FLEXIBILITY & INTEGRATION
DESIGNED FOR SPEED
CONNECT TO DATA SOURCE AND DATABASE
AR2GAS is built to connect to an external data source and only extract data as needed for efficient workflows on very large models (billion of cells). The data stream is optimized for each algorithm providing performance and scalability.
RUN ALGORITHMS AS PROCESSES
Easily build complex modelling algorithms in Python as processes with strong-typed parameters. This feature greatly decreases the chance of user errors when initializing algorithms and provides robustness during execution by isolating the execution of geostatistical algorithms from the main program. AR2GAS comes with processes for its geostatistical algorithms. Additionally, a user can build their own processes and inject them to remote (cloud) workers for execution.

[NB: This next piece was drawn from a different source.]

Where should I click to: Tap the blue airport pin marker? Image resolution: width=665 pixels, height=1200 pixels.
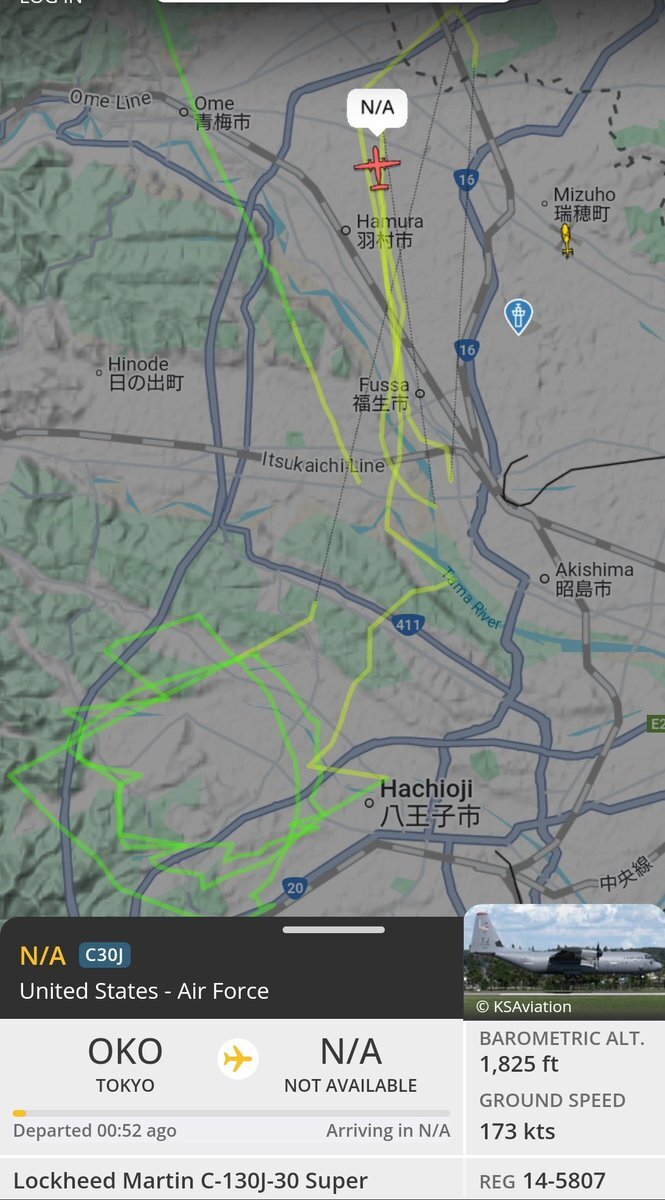(x=518, y=316)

STREAMING DATA TO ALGORITHMS
Whenever possible AR2GAS streams data to and from the data source to the algorithms. This allows 1) to avoid loading a large data set into memory 2) keep the memory requirement low, 3) with little or no compromise on performance on the desktop and 4) improve performance on the cloud.
With grid blocks of various geometric shapes and sizes, unstructured grids offer a better representation of geological complexities seen in deposits. The current standard of building block models with rectangular cuboids forces simplifying engineering concepts onto geological modeling processes. Unstructured grids separate the geologist's needs from the regularity of engineering grids though the use of flexible modelling frameworks.
AR2GAS provide an environment where a space is fully informed by geostatistical values. The user is then free to retrieve information on the support needed, be along a well, in a grid (cartesian, stratigraphic, or unstructured) or on any user defined volume. The geostatistical space ensures that all the values retrieved on any support are always consistent with one another and with all available data.
ACCESS TO GEOSTATISTICAL BUILDING BLOCKS
In addition to providing geostatistical algorithms, AR2GAS gives access to the building blocks of the algorithms. The Python interface provides access to low-level functionalities such as variograms, search neighborhood and kriging systems. Advanced users can build their own geostatistical algorithms or incorporate these low-level components into machine learning applications.
CREATION OF INTERACTIVE WEB-BASED DASHBOARD
AR2GAS creates dashboards to automatically analyse models and provide validation. These dashboards are designed to be actionable and provide real insight about the validity of a geostatistical models, all from an internet browser.
GEOSTATISTICS FOR EMBEDDED SYSTEMS (IOT)
The AR2GAS library can run on small device (such as Raspberry Pi) to provide advanced spatial algorithms to embedded systems. This is in active development.